The proliferation rates of the AC092159.2 overexpression and knockdown cells were measured using a WST-8 Cell Counting Kit-8 (CCK-8; Dojindo Molecular Technologies, Tokyo, Japan). Briefly, 3000 cells were seeded into each well of the 96-well plates. The media was replaced with an equal volume of fresh media containing 10% CCK-8 after 0, 24, 48 and 72 h of growth, and the cultures were incubated at 37°C for 1 h. Cell growth was measured by microplate reader (Thermo Fisher Scientific) at an optical density (OD) of 450 nm. The results are expressed as the mean ± standard deviation (s.d.) of three separate experiments, with six determinations per experiment for each experimental condition.

Flow cytometry assay

The cell cycle and apoptosis of transfected cells were analyzed by flow cytometry. After transfection for 72 h, the cells were digested using trypsin without EDTA and washed twice with pre-cooled PBS. For cell cycle analysis, 2 × 106 cells were fixed in 70% pre-cooled ethanol (Sigma-Aldrich) and stored in fridge at −20°C overnight. Subsequently, the cells were washed and resuspended in PBS, then stained with 500 µL propidium iodide (PI) solution (Sigma-Aldrich) containing 100 µg/mL RNase and 50 µg/mL PI in 1 × PBS for 30 min. For cell apoptosis analysis, the cells were harvested according to Annexin V-FITC apoptosis detection kit instructions (BD Biosciences, San Jose, CA, USA). Subsequently, 5 μL of PI (50 µg/mL) and 10 μL Annexin V-FITC were added into each tube and incubated in the dark for 15 min at room temperature. Cell cycle and apoptosis rate were analyzed on a BD FACScan (BD Biosciences).

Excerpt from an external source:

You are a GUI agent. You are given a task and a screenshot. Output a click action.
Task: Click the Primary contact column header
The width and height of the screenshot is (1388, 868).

Luciferase reporter assays

HPA-v cells or 293T cells were seeded in 96-well plates for five repeats each group, then transfected with Lv-AC092159.2 or Lv-NC. After 24 h, these cells were transfected with pGL3-Basic TMEM18 (contains TMEM18 promoter sequence) or pGL3-Basic control vector, Lipofectamine 2000, and pRL-TK vector. Cells were cultured in 37°C, 5% CO2 for 48 h and relative luciferase activities (ratios of Renilla luciferase signal normalized to firefly luciferase) were determined.

Statistical analysis

All data were presented as mean ± s.d. Student’s two-tailed t-test was used to analyze the differences between groups. The Pearson’s correlation coefficient analysis was employed to confirm the correlations. Values were considered statistically significant at P < 0.05.

Results

The expression characteristics of AC092159.2

To identify the lncRNAs related to adipogenesis, HPA-v were analyzed for lncRNA expression by lncRNA microarray, and many lncRNAs changed by at least twofold (P < 0.01) (data have not been published). LncRNA AC092159.2 was highly expressed in differentiated HPA-v by over threefold compared with undifferentiated HPA-v. Based on GTEx Portal database, AC092159.2 has two isoforms which were expressed in multiple human normal tissues (Fig. 1A and B). However, the isoform expressed in subcutaneous and visceral adipose is mainly ENSbib445418.1, which was used for following research. Change in AC092159.2 was confirmed by qRT-PCR. The expression of AC092159.2 gradually increased during HPA-v differentiation and peaked at day 12 of differentiation (Fig. 1C). We further evaluated the correlation between AC092159.2 expression in omental adipose tissue and BMI in 31 subjects with overweight/obesity and 17 controls with normal weight. Interestingly, remarkable positive correlation existed between AC092159.2 levels and BMI (r = 0.413, P = 0.004) (Fig. 1D). These findings suggested that AC092159.2 may be associated with adipocyte differentiation and obesity.

Figure 1
Figure 1

The expression characteristics of AC092159.2. (A) AC092159.2, also called ‘ENSG00000233296.1’, has two isoforms ENSbib445418.1 and ENSbib445573.1. (B) AC092159.2 isoform expression in multiple human normal tissues based on GTEx Portal database. The vertical axis shows log10(TPM). Transcripts per Million (TPM) is an important indicator of gene expression. As shown in the top graph, ENSbib445418.1 was expressed in multiple human normal tissues, whereas ENSbib445573.1 was expressed in only a few tissues. In subcutaneous and visceral adipose, the isoform expressed is mainly ENSbib445418.1. The bottom graph shows ENSbib445418.1 expression in multiple human normal tissues in more detail. (C) Expression of AC092159.2 during HPA-v differentiation was quantitated by qPCR. (D) Positive correlation existed between AC092159.2 levels and BMI among 48 omental adipose tissues of normal and subjects with overweight/obesity. Ratios were calculated as mean ± s.d. from triplicate samples. Data shown are averages of three independent experiments. *P < 0.05, **P < 0.01, ***P < 0.001. A full color version of this figure is available at https://doi.org/10.1530/JME-18-0215.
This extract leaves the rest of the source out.